■ Task goal:
I'd like every record given again exactly, please.

■ The records:
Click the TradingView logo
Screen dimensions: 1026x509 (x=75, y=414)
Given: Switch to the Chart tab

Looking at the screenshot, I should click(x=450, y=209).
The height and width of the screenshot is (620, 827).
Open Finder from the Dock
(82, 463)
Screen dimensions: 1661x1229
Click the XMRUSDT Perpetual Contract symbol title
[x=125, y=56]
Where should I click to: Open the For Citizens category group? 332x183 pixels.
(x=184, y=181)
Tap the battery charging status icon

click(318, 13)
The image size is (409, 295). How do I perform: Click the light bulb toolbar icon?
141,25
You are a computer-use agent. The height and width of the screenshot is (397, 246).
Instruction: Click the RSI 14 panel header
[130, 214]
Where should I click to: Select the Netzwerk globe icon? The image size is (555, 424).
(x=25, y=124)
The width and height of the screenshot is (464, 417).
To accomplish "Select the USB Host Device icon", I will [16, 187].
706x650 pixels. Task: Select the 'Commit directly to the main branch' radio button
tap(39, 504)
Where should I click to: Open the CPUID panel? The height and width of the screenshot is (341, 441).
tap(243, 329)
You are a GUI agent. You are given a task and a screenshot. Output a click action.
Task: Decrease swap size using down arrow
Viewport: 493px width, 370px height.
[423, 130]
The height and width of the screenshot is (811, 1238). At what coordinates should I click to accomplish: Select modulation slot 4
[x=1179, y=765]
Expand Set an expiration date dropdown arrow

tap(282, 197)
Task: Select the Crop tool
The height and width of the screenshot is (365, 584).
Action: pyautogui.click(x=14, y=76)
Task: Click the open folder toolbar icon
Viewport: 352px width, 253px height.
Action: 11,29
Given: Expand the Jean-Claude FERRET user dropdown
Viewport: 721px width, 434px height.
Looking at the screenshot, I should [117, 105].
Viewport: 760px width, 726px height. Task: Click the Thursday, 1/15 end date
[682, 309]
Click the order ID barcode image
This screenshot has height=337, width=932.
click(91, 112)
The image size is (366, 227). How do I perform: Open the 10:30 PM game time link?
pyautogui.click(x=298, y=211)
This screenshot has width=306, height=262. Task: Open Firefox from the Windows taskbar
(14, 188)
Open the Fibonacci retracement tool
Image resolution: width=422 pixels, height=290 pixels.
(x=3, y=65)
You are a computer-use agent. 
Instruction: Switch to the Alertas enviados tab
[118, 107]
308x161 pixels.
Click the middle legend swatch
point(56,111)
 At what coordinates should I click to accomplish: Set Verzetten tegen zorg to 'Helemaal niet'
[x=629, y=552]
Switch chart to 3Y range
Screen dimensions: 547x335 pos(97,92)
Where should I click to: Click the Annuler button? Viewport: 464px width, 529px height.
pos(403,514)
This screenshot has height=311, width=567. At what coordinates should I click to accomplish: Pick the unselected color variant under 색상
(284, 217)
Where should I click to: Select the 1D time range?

■ Response box:
Click the TradingView logo
Screen dimensions: 1026x509 (x=75, y=414)
Given: Switch to the Chart tab

Looking at the screenshot, I should click(x=450, y=209).
The height and width of the screenshot is (620, 827).
Open Finder from the Dock
(82, 463)
Screen dimensions: 1661x1229
Click the XMRUSDT Perpetual Contract symbol title
[x=125, y=56]
Where should I click to: Open the For Citizens category group? 332x183 pixels.
(x=184, y=181)
Tap the battery charging status icon

click(318, 13)
The image size is (409, 295). How do I perform: Click the light bulb toolbar icon?
141,25
You are a computer-use agent. The height and width of the screenshot is (397, 246).
Instruction: Click the RSI 14 panel header
[130, 214]
Where should I click to: Select the Netzwerk globe icon? The image size is (555, 424).
(x=25, y=124)
The width and height of the screenshot is (464, 417).
To accomplish "Select the USB Host Device icon", I will [16, 187].
706x650 pixels. Task: Select the 'Commit directly to the main branch' radio button
tap(39, 504)
Where should I click to: Open the CPUID panel? The height and width of the screenshot is (341, 441).
tap(243, 329)
You are a GUI agent. You are given a task and a screenshot. Output a click action.
Task: Decrease swap size using down arrow
Viewport: 493px width, 370px height.
[423, 130]
The height and width of the screenshot is (811, 1238). At what coordinates should I click to accomplish: Select modulation slot 4
[x=1179, y=765]
Expand Set an expiration date dropdown arrow

tap(282, 197)
Task: Select the Crop tool
The height and width of the screenshot is (365, 584).
Action: pyautogui.click(x=14, y=76)
Task: Click the open folder toolbar icon
Viewport: 352px width, 253px height.
Action: 11,29
Given: Expand the Jean-Claude FERRET user dropdown
Viewport: 721px width, 434px height.
Looking at the screenshot, I should [117, 105].
Viewport: 760px width, 726px height. Task: Click the Thursday, 1/15 end date
[682, 309]
Click the order ID barcode image
This screenshot has height=337, width=932.
click(91, 112)
The image size is (366, 227). How do I perform: Open the 10:30 PM game time link?
pyautogui.click(x=298, y=211)
This screenshot has width=306, height=262. Task: Open Firefox from the Windows taskbar
(14, 188)
Open the Fibonacci retracement tool
Image resolution: width=422 pixels, height=290 pixels.
(x=3, y=65)
You are a computer-use agent. 
Instruction: Switch to the Alertas enviados tab
[118, 107]
308x161 pixels.
Click the middle legend swatch
point(56,111)
 At what coordinates should I click to accomplish: Set Verzetten tegen zorg to 'Helemaal niet'
[x=629, y=552]
Switch chart to 3Y range
Screen dimensions: 547x335 pos(97,92)
Where should I click to: Click the Annuler button? Viewport: 464px width, 529px height.
pos(403,514)
This screenshot has height=311, width=567. At what coordinates should I click to accomplish: Pick the unselected color variant under 색상
(284, 217)
Where should I click to: Select the 1D time range?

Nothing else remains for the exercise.